High Lead Levels Remain Due to Bone Storage

Lead that is in the blood is only a fraction of the lead that is in a person’s body. That lead also collects in a person’s bones has been known since before the 1940s when x-rays were able to detect lead deposits in bone (Warren, 2001, p. 14). In fact, 95% of the lead not immediately excreted is retained in the bones (Warren, 2001, p. 15-16). It was incorrectly assumed in the late nineteenth century into the turn of the century that lead in bones stayed safely in the bones (Warren, 2001, p. 10), when in fact certain metabolic changes can cause lead from bones to return into other areas of the body (Warren, 2001, p. 16).

One problem with remediation and lead bone deposits is that lead levels in the bloodstream can lower after remediation and then end up rising again. This can be due to incomplete remediation, but it can also be due to the lead from bone deposits. Researchers Roberto Gwiazda, Carla Campbell, and Donald Smith pioneered a method of estimating, without huge risk to the patient, the amount of lead from bones that is responsible for the rise in blood lead levels post-remediation (2005, p. 104). They did this by using isotropic analysis of lead ratios in blood and feces pre and post intervention to determine where the lead is coming from postintervention (Ibid). This was managed by clever deduction of the lead isotropic ratios present and influx and efflux, and does rely on underlying assumptions such as the lead isotropic levels in the bones not changing between time points and that feces lead levels can be used as an approximator of lead consumed (Gwiazda et al., 2005, p. 105). (Recall from Warren pg 15 that lead consumed is either excreted immediately or put straight into the bones.)

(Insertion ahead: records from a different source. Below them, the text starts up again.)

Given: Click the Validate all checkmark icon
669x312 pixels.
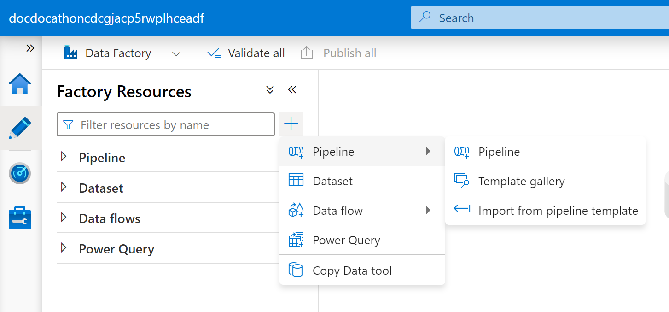Looking at the screenshot, I should pos(214,53).
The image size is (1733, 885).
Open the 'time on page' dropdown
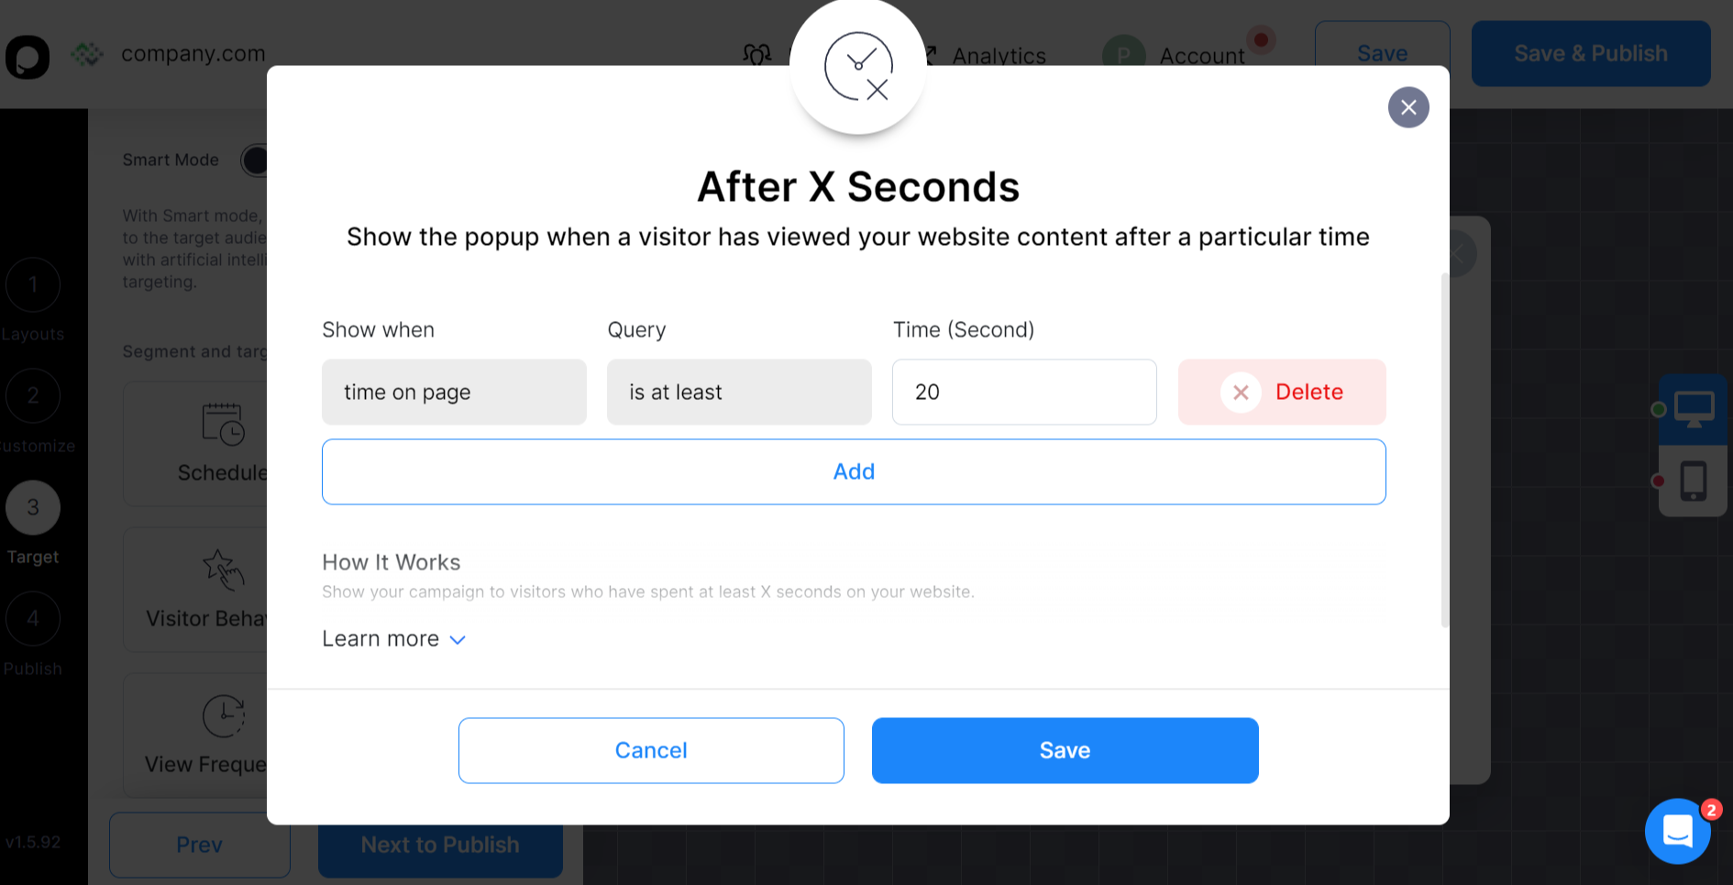click(453, 392)
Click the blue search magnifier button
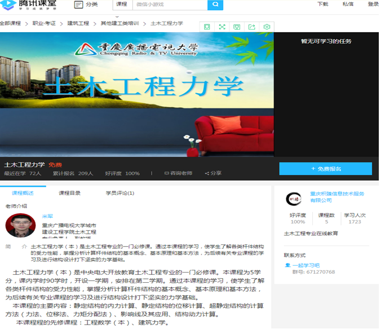The image size is (385, 333). coord(215,5)
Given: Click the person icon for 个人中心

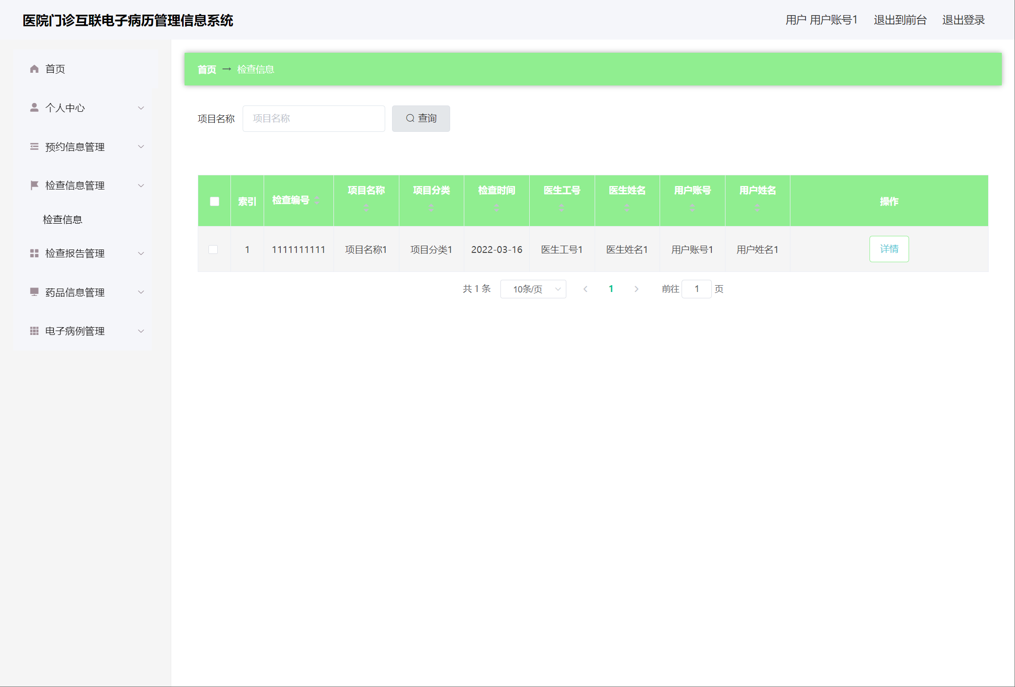Looking at the screenshot, I should click(34, 107).
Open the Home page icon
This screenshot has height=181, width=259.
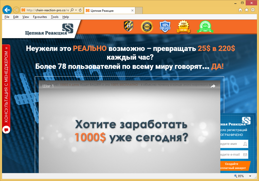tap(240, 10)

One large drawback is that this only works if the isotropic influx and efflux ratios are notably different (Ibid). Due to that problem, only three cases were analyzed in the study, so the results are highly preliminary (Gwiazda et al., 2005, p. 107). The researchers found that in all three of their cases the majority of the lead in the blood after remediation was from the bones (Gwiazda et al., 2005, p. 108). They therefore concluded that any remediation efforts need to be followed up on many months later to allow for the lead to buffer out of the bones of patients (Gwiazda et al., 2005, p. 109). This study supports the wide-ranging effects of the work of Dr. Carol Angle and Dr. Matilda McIntire by further examining how lead can affect the body once a person is exposed, as they began working on in the 1970s with their studies on blood enzymes, as seen in previous pages.

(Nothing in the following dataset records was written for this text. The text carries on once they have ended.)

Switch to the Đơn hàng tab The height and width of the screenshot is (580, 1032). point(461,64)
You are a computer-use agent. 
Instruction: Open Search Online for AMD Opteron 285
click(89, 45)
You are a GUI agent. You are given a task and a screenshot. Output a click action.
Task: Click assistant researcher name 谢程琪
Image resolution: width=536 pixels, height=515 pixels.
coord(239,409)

These study findings, if substantiated by more results in the future, help to explain a troubling phenomenon with remediation that has occurred for decades. Researchers have continuously been finding that lead levels in children do not lower as expected after remediation. In the 1980s, Julian Chisolm and colleagues experienced this with preschool children in Baltimore, finding that “‘Children’s PbB [blood lead] reequilibriated with their new level of environmental lead exposure…after approximately three months’” (as cited by Markowitz and Rozner, 2013, p. 129). In fact, a later study with Chisolm and colleague Mark Farfel in the 1990s found that some lead abatement practices actually increased children’s blood lead levels after six months (Markowitz and Rozner, 2013, p. 148). If the results of the Gwiazda et al. study hold up however, it is possible that the troubles of Chisolm, Farfel, and countless others with lead abatement are that children’s lead levels rose due to their bone’s lead leaching out not due to lead from their environment leaching in. This would have to be studied on a longer time scale in order to verify it, however. This would be happy news for defenders of lead remediation in that it means that some of these techniques may have worked long-term all along, but unfortunate for those who oppose primary prevention as it shows how integral to the body lead becomes once a person has been exposed.

Gwiazda, R., Campbell, C., & Smith, D. (2005). A Noninvasive Isotopic Approach to Estimate the Bone Lead Contribution to Blood in Children: Implications for Assessing the Efficacy of Lead Abatement. Environmental Health Perspectives, 113(1), 104-110. https://doi.org/10.1289/ehp.7241

Markowitz, G. E., & Rosner, D. (2013). Milbank Memorial Fund(Eds.), Lead wars the politics of science and the fate of America's children. Berkeley: University of California Press; New York : Milbank Memorial Fund.

Warren, C. (2001). Brush with Death: A Social History of Lead Poisoning. Baltimore: Johns Hopkins University Press.